* [SELECTED PASSAGE]:

## START

I am looking for an algorithm in Lisp or in pseudo-code to list all binary trees ordered by the catalan relation.
For instance I want with the input '(a b c d) get this result: (a (b (c d))) (a ((b c) d)) ((a b) (c d)) ((a (b c)) d) (((a b) c) d)
Thanks in advance for any help.
The Catalan numbers do not define any particular ordering of binary trees. The most common ordering is by descending lexicographic ordering of leaf depths (thus, left-heavy trees are ordered before balanced trees, which are ordered before right-heavy trees).
To obtain this ordering, you can use a recursive algorithm for trees with n leaves which, for all a+b=n, a>=1, b>=1 in descending order of a, returns all trees consisting of some left child with a leaves and some right child with b leaves. That is, you recurse on both sides, and output the Cartesian product.
Some pseudocode:
def gen_trees(a,b):
left_trees = gen_all_trees(a)
right_trees = gen_all_trees(b)
trees = []
for l in left_trees:
for r in right_trees:
trees.append([l,r])
return trees
def gen_all_trees(items):
trees = []
if len(items) == 1:
trees += [items[0]]
else:
for i in range(len(items)-1, 0,-1):
a = items[:i]
b = items[i:]
trees += gen_trees(a,b)
return trees

## END

* [RECORD SET]:
## START

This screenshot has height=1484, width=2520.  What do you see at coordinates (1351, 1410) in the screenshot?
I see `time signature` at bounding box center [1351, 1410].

## END
## START

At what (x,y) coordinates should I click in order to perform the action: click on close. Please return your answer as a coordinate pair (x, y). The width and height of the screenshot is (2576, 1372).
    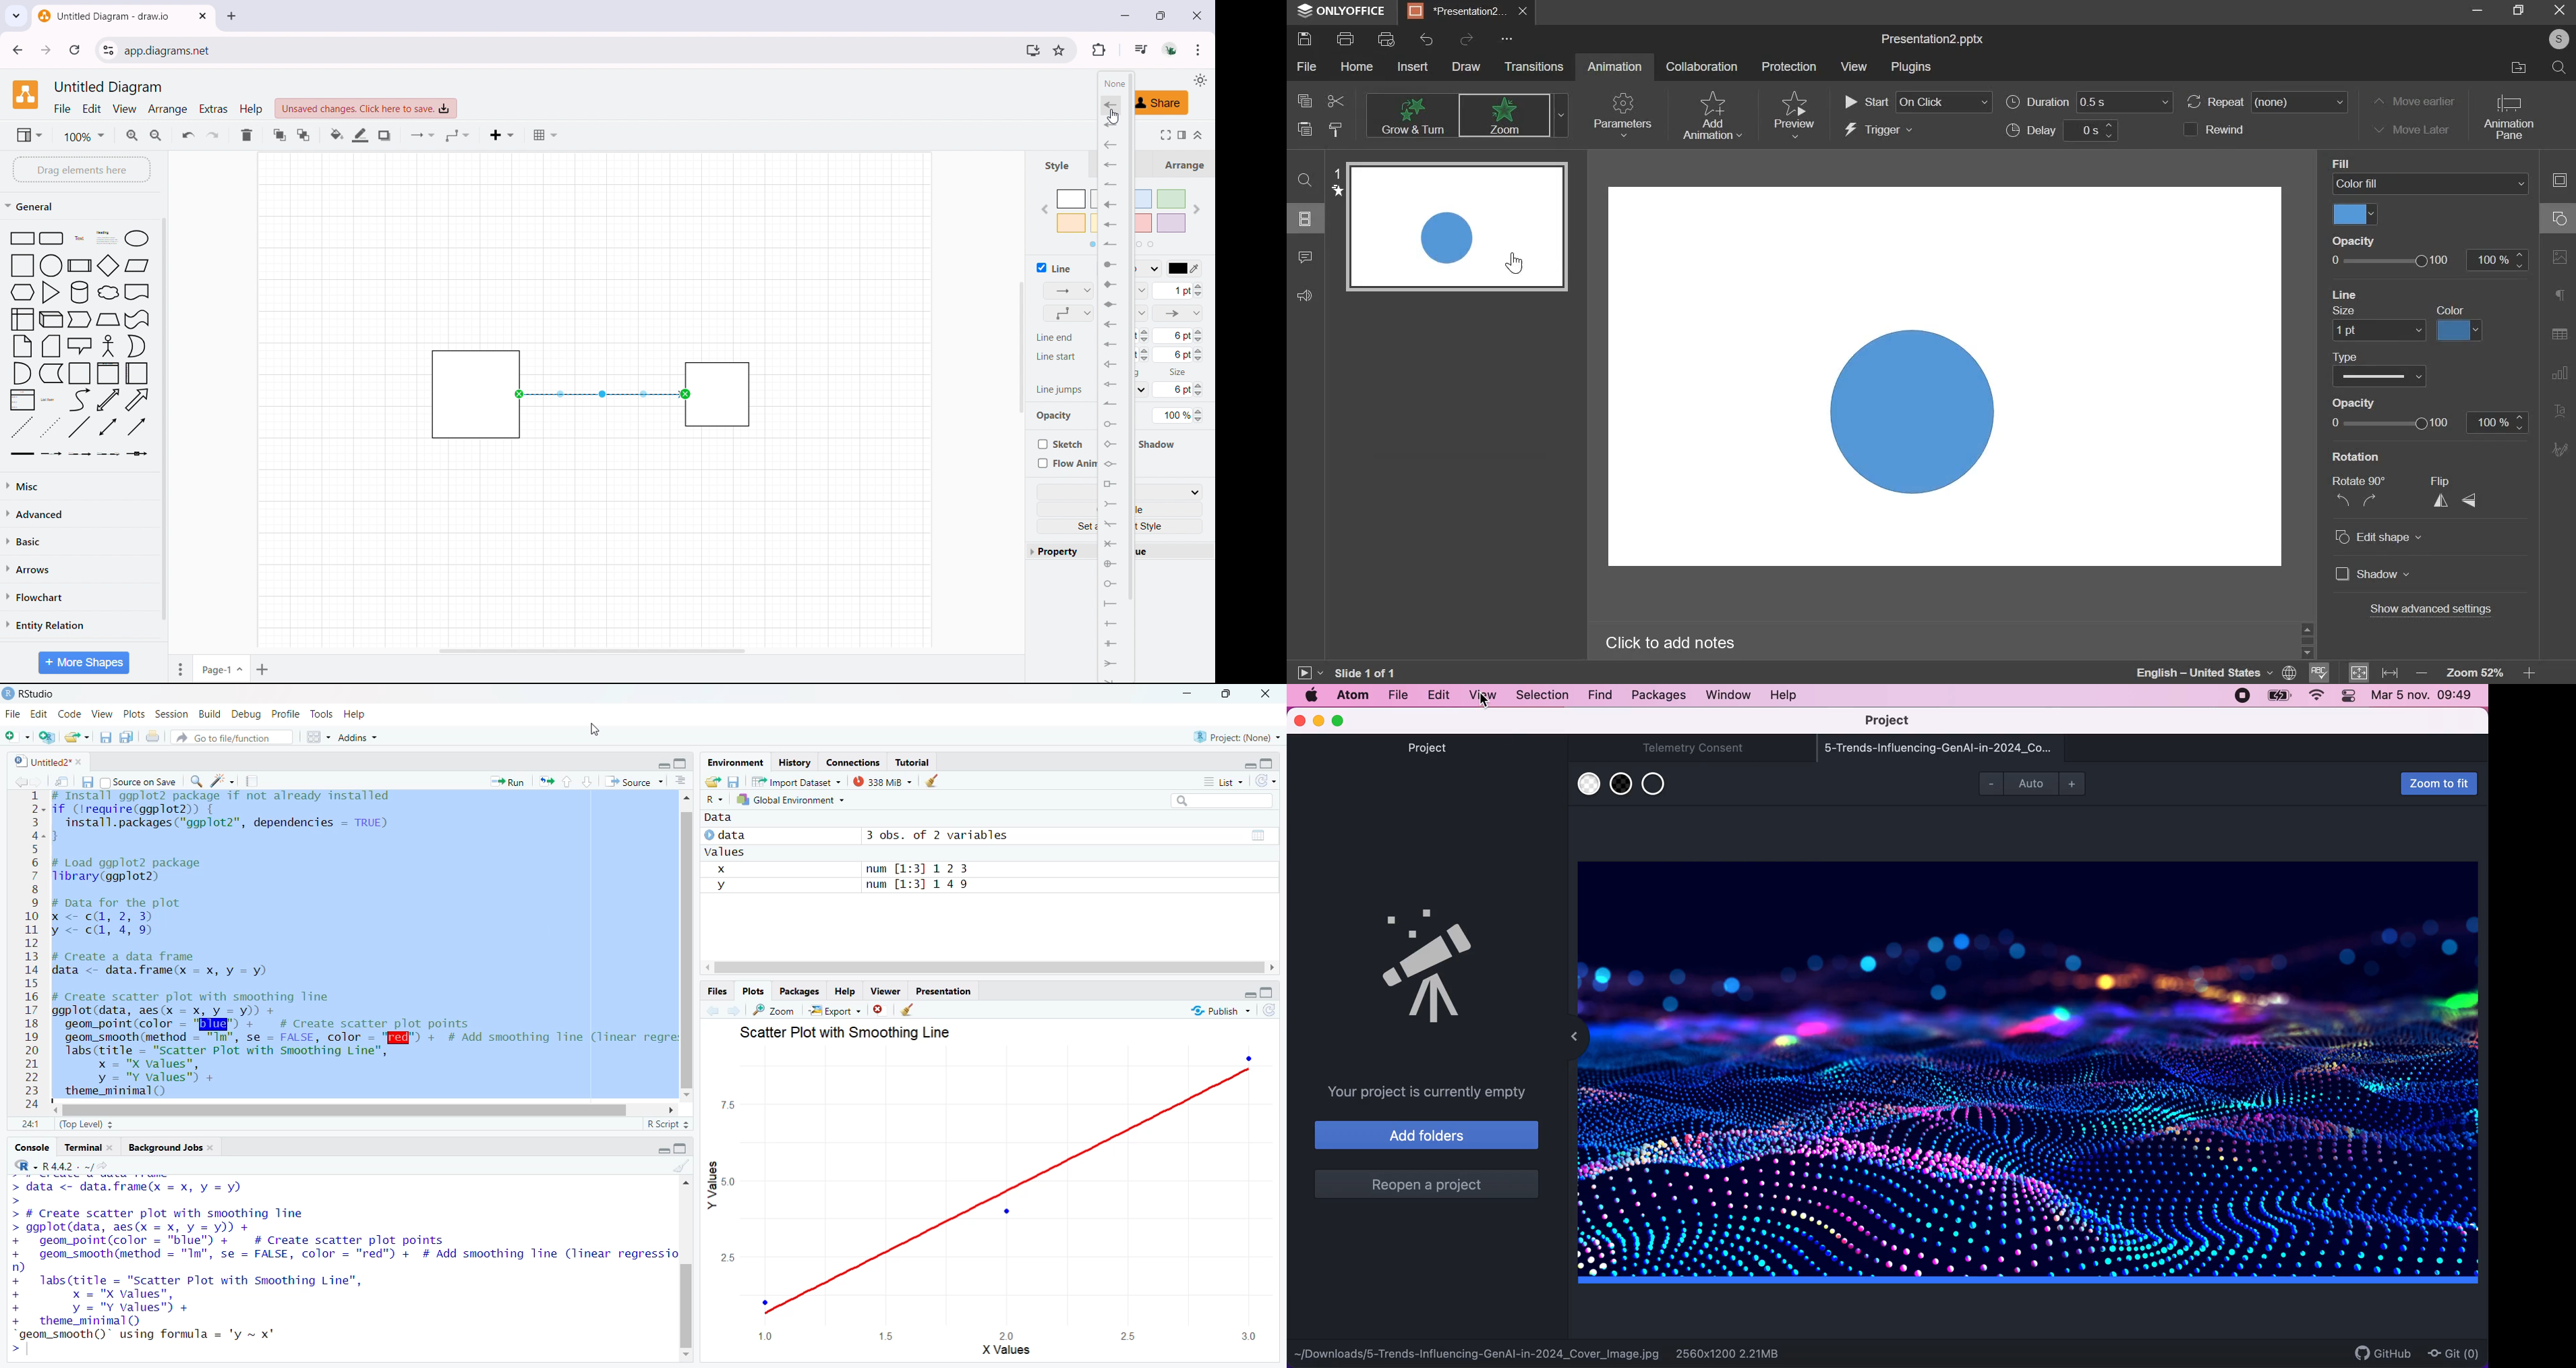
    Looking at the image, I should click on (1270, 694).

## END
## START

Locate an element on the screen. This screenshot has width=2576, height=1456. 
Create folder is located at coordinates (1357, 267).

## END

* [WHAT TO WORK ON]: Reproduce verbatim the stretch of the binary-tree thread from "I am looking" through "for any help.".

* [ANSWER FOR THE TASK]:
I am looking for an algorithm in Lisp or in pseudo-code to list all binary trees ordered by the catalan relation.
For instance I want with the input '(a b c d) get this result: (a (b (c d))) (a ((b c) d)) ((a b) (c d)) ((a (b c)) d) (((a b) c) d)
Thanks in advance for any help.